» Aufgabe 1:
Benenne im Abschnitt des Forumsthreads von "vielleicht ist das" bis einschließlich "nennt sich Echocollect." das Wort "Hardware" in "Software" um und gib den Abschnitt wieder.

» Textauszug:
▬▬▬▬▬▬▬▬▬▬

Genau dies habe ich mir angesehen, nur auf der Seite der Herstellers.


----------



## Question_mark (10 März 2010)

*.net*

Hallo,



			
				Rainer Hönle schrieb:
			
		

> Ist dies bei Deiner Version ähnlich implementiert? Wenn ja, woher kommt dann die gute Performance? Oder müssen nur .net-Entwickler darauf verzichten?



Ich glaube, die Frage war an mich gerichtet, bin mir da aber nicht ganz sicher.

Ich benutze nicht die .net Treiber, sondern die VCL Treiber für Win32. Bei denen gibt es den sogenannten "Direct mode", damit kann man aus meiner Anwendung heraus direkt ohne weiteren Treiber und unter Umgehung von ODBC und MDAC und dem Betriebssystem direkt auf den remoten Datenbankserver über TCP zugreifen.
Auf dem PC muss nur das TCP/IP Protokoll installiert sein, ein Datenbank Client ist nicht erforderlich.

Bei den .net Treibern sehe ich diese Möglichkeit nicht, jedenfalls habe ich nichts dazu gefunden.

Gruß

Question_mark


----------



## Rainer Hönle (11 März 2010)

Jepp, Frage war an Dich gerichtet.
Dann ist ja auch klar, warum dies bei Delphi schneller sein kann. Bei .net habe ich nichts derartiges gefunden. Da setzen die auf dem Standard-Treiber auf. Performanceverbesserungen sind somit eher nicht zu erwarten.


----------



## LowLevelMahn (11 März 2010)

OK nur für Oracle, MySQL und PostgreSQL - schade nicht bei MSSQL :-[
aber der Rest ist eher unwichtig (da ist die reine Anbindbarkeit entscheident)


----------



## pm (11 März 2010)

Hallo,

vielleicht ist das ja interessant...

http://www.sql4automation.com/


----------



## Nitrozin (11 März 2010)

Hi,
die Firma INAT GmbH hat sowas in Hardware, nennt sich Echocollect.

http://www.inat.de/index.php?461&backPID=461&tt_products=629

Gruß Volker


----------



## JochenG (8 April 2010)

Schau dir mal TCP speaks SQL an, ich habe es mal mit einer MySQL DB getestet, sollte aber mit MS SQL Server genau so funktionieren.

http://www.upstatesoft.com/index.php?option=com_content&view=article&id=57&Itemid=19&lang=en


----------



## Jochen Kühner (10 April 2010)

*das....*

vieleicht ist das von mir was für dich ?

http://sps-forum.de/showthread.php?t=29131


----------



## Red-Sh4nks (13 April 2010)

Ja. Hab selbst so ein Programm in C# programmiert.
Es speichert alle Daten in eine Access-Tabelle...

Mit Libnodave und ein wenig Hilfe hier im Forum
ist das Ganze recht simpel! Welche Programmiersprache
und welche SPS verwendest du?

lg Marco*


----------

▬▬▬▬▬▬▬▬▬▬

Zeige-Datensätze für Text und Elemente:
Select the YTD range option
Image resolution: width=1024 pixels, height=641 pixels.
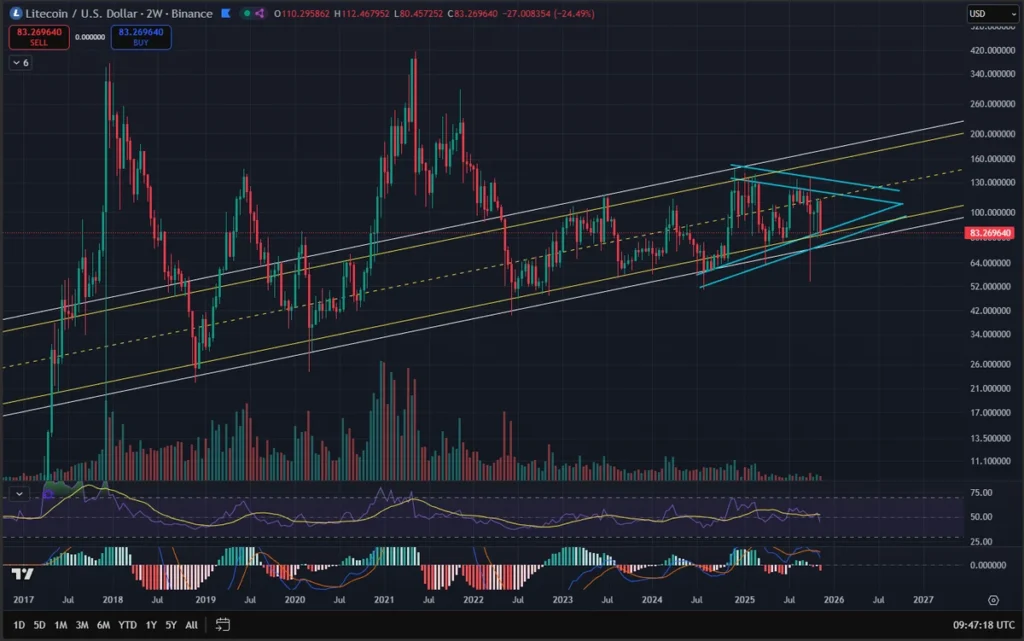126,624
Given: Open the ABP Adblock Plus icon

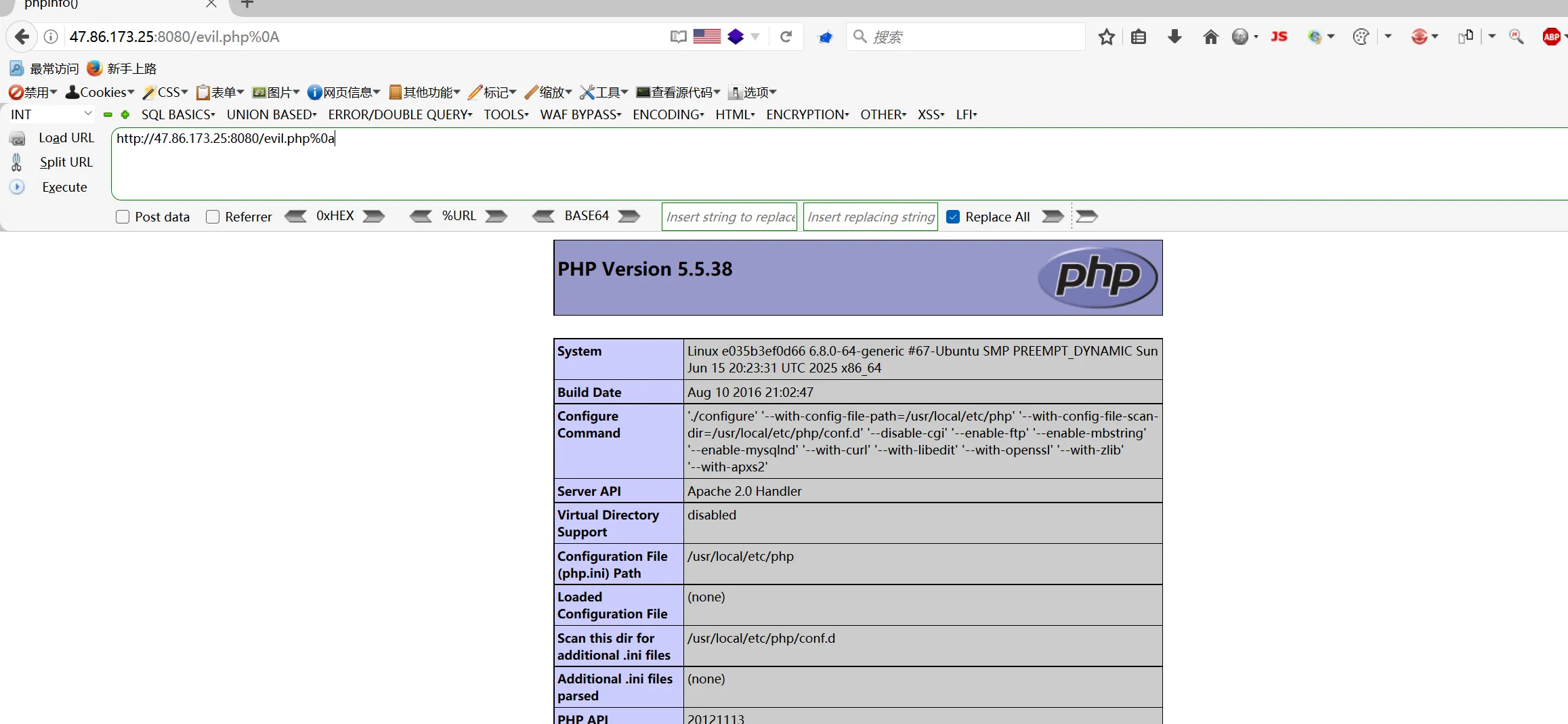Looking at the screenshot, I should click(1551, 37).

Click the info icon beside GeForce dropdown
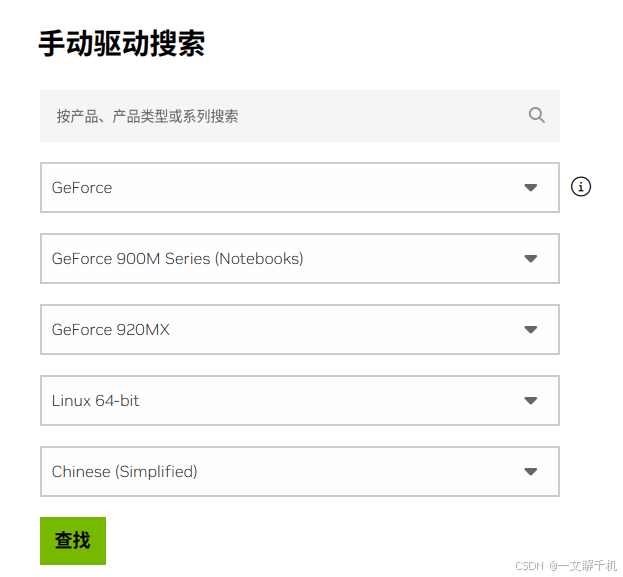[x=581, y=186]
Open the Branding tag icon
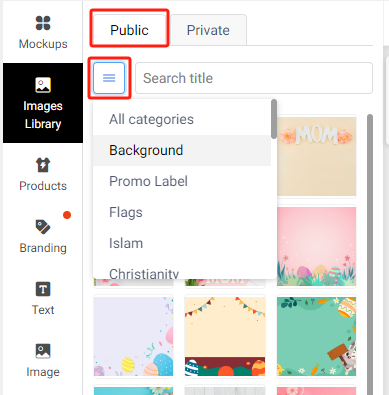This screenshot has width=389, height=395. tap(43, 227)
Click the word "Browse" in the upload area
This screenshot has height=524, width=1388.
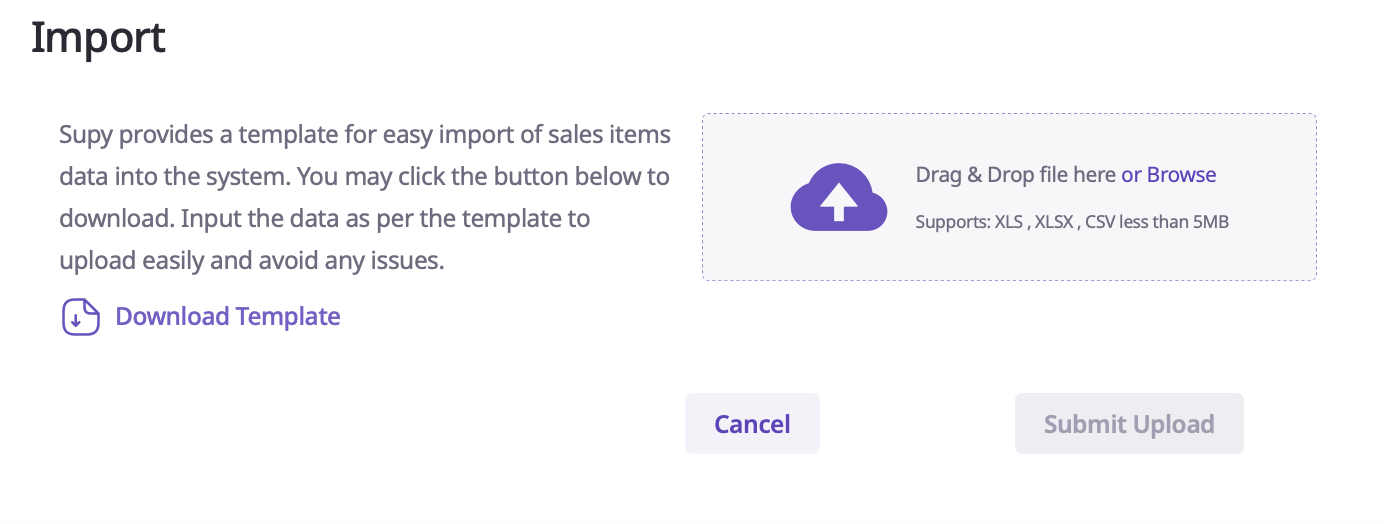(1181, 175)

▬▬▬▬▬▬▬▬▬▬

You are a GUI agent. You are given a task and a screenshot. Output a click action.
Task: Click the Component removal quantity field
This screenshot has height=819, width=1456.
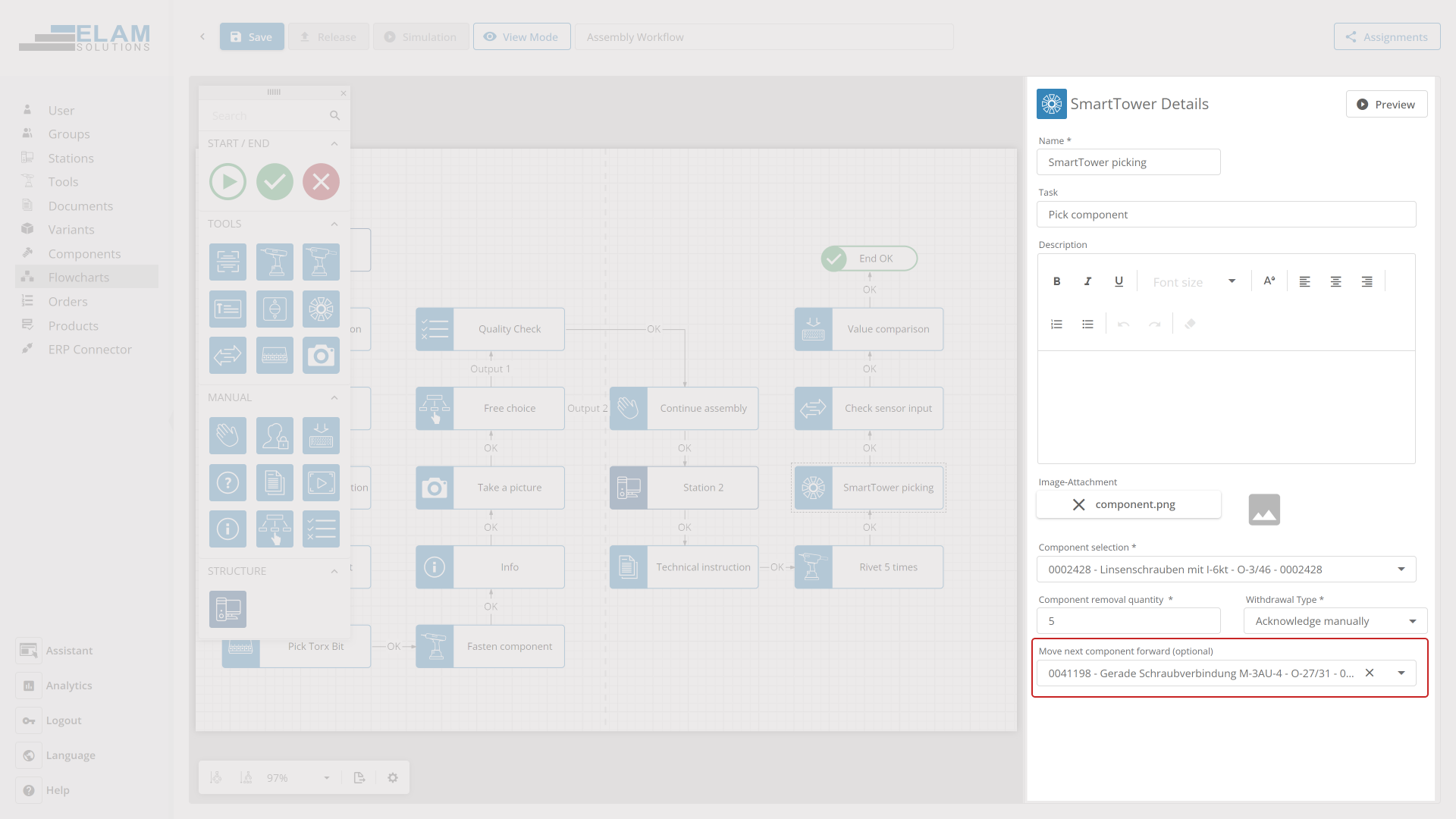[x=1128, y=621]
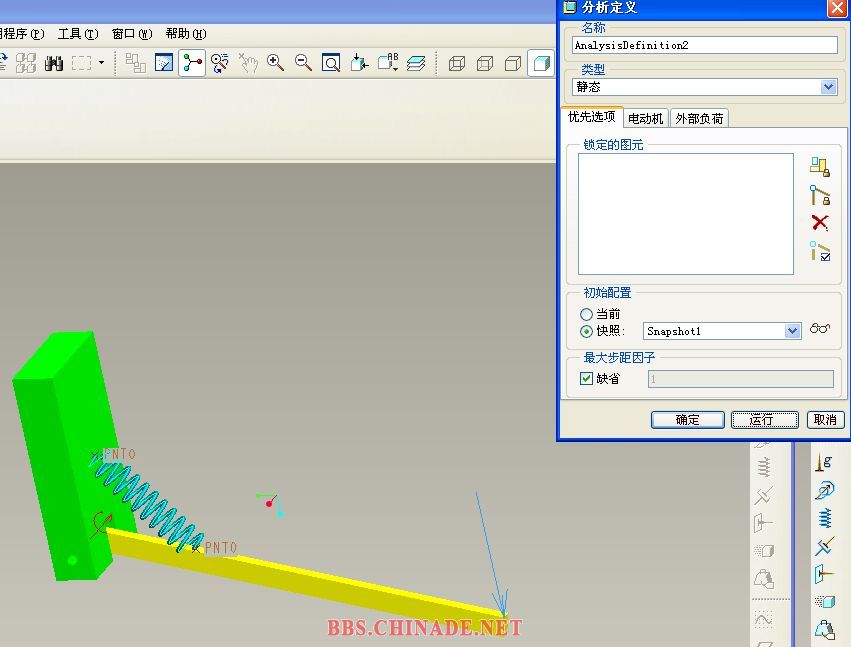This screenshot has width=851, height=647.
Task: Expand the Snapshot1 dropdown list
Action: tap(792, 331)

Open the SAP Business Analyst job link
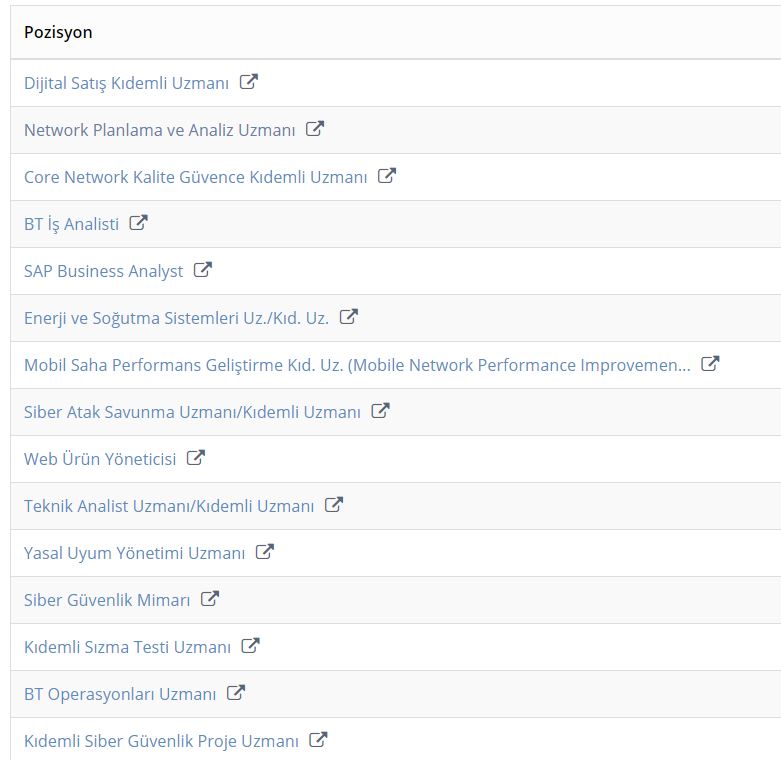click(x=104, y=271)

▬▬▬▬▬▬▬▬▬▬

» Aufgabe 2:
Kopiere aus den Datensätzen oben die Zeilen von der Zeile mit "You are a GUI" bis einschließlich der Zeile mit "Task: Expand the Snapshot1 dropdown list" und gib nur diese wieder. Die Bilder lässt du in der Antwort weg.

» Vollständige Antwort 1:
vielleicht ist das ja interessant...

http://www.sql4automation.com/


----------



## Nitrozin (11 März 2010)

Hi,
die Firma INAT GmbH hat sowas in Software, nennt sich Echocollect.

» Vollständige Antwort 2:
You are a GUI agent. You are given a task and a screenshot. Output a click action.
Task: Click the Component removal quantity field
This screenshot has height=819, width=1456.
[x=1128, y=621]
This screenshot has width=851, height=647.
Task: Expand the Snapshot1 dropdown list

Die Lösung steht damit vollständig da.